31 marzo 2011

La Vita Agra

Questa storia della provenienza turca non era la prima volta che saltava fuori. In effetti, l'unione dell'apprezzevole passione per le lampade facciali del Maestroni alla mia disdicevole pigrizia nel farmi la barba, ci rendeva una bizzarro duo più simile a mercanti di stoffe di Ankara, piuttosto che ad allegri studenti un po' scemi della Pianura Padana.
<< Devo smetterla con queste cazzo di lampade. >>
<< Ah, Italians? Che strano, non l'avrei mai detto! >>
Parlava solo la bionda. Subito si presenta: Olesja.
Olesja non era un bel nome: aveva un che di rotondo e di infido. Il software era tipicamente russo: bionda come un cherubino, la pelle bianca di latte, i denti perfetti, lo sguardo arrogante, una di quelle che quando fanno le foto davanti al Colosseo tirano fuori il culo e si mettono di tre quarti con la bocca a cuoricino. L'amica castana era più carina: era chiaro che subiva l'influenza ed il carisma da oligarca di questa Olesja: ci guardava con questi grandi occhi spalancati come un pulcino bagnato, sforzandosi di sorridere quando il discorso le pareva richiedere una risata generale. Dietro a quel muso da brava bimba non si nascondeva certo una mente eccelsa, questo era fin troppo palese.
<< Scusate la domanda, ma... siete gay? >>
<< Solo nei giorni festivi. >> Faccio io. Risatina della castana. Ancora non si sapeva il suo nome.

|---|

Istruzione -> Riscrivi tutto il passo del racconto che va da "Questa storia della" fino a "della Pianura Padana.", scambiando "Ankara" con "Istanbul". I record non hanno alcun legame con il racconto.

|---|

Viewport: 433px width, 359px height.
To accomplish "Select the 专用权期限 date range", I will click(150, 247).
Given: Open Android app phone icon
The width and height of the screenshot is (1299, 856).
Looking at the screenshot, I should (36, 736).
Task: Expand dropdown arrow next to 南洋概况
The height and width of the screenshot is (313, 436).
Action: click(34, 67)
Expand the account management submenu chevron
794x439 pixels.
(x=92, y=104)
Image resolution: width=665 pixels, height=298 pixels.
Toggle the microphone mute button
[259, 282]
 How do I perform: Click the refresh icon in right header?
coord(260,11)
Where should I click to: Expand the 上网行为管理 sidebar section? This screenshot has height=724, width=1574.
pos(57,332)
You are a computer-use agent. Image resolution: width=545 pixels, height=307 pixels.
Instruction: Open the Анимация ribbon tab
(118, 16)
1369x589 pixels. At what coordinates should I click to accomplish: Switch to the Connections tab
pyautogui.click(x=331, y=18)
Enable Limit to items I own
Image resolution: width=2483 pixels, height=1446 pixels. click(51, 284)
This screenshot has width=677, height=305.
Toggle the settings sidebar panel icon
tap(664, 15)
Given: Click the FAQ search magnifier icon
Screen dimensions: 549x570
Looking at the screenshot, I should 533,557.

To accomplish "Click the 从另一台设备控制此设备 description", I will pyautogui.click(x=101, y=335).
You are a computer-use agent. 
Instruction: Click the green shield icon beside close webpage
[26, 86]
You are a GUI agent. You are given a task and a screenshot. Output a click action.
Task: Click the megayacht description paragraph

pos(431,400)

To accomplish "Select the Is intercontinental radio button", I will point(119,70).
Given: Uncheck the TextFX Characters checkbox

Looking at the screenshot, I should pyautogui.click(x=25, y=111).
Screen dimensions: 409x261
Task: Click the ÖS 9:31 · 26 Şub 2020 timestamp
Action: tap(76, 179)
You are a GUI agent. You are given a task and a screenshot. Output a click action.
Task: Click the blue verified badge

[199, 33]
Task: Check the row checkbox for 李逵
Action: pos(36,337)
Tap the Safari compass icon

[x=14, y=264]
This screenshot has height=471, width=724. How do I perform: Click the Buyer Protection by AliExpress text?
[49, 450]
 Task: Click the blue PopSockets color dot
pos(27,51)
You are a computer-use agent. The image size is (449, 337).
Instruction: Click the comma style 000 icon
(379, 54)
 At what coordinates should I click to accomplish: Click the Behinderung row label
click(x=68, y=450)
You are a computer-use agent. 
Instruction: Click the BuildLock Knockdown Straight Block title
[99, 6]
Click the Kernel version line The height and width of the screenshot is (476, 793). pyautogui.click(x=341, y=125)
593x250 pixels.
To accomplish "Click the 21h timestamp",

|---|

Compito svolto ->
Questa storia della provenienza turca non era la prima volta che saltava fuori. In effetti, l'unione dell'apprezzevole passione per le lampade facciali del Maestroni alla mia disdicevole pigrizia nel farmi la barba, ci rendeva una bizzarro duo più simile a mercanti di stoffe di Istanbul, piuttosto che ad allegri studenti un po' scemi della Pianura Padana.